◆ TASK TO CARRY OUT ◆
Nothing left out, nothing added: return the full set of records.

◆ RECORDED DATA ◆

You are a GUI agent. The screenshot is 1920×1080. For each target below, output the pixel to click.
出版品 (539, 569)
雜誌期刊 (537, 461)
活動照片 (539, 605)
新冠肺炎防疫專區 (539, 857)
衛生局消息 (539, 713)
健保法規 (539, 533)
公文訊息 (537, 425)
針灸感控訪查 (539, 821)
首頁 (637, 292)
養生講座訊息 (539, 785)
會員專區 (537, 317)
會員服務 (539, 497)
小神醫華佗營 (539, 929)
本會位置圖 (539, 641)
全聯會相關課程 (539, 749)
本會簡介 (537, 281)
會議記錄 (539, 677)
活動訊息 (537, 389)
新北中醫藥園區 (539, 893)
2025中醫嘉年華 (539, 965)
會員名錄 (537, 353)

◆ WRITTEN RESPONSE ◆
You are a GUI agent. The screenshot is 1920×1080. For each target below, output the pixel to click.
出版品 (539, 569)
雜誌期刊 (537, 461)
活動照片 (539, 605)
新冠肺炎防疫專區 (539, 857)
衛生局消息 (539, 713)
健保法規 (539, 533)
公文訊息 (537, 425)
針灸感控訪查 (539, 821)
首頁 (637, 292)
養生講座訊息 (539, 785)
會員專區 (537, 317)
會員服務 (539, 497)
小神醫華佗營 (539, 929)
本會位置圖 (539, 641)
全聯會相關課程 (539, 749)
本會簡介 (537, 281)
會議記錄 (539, 677)
活動訊息 (537, 389)
新北中醫藥園區 (539, 893)
2025中醫嘉年華 (539, 965)
會員名錄 (537, 353)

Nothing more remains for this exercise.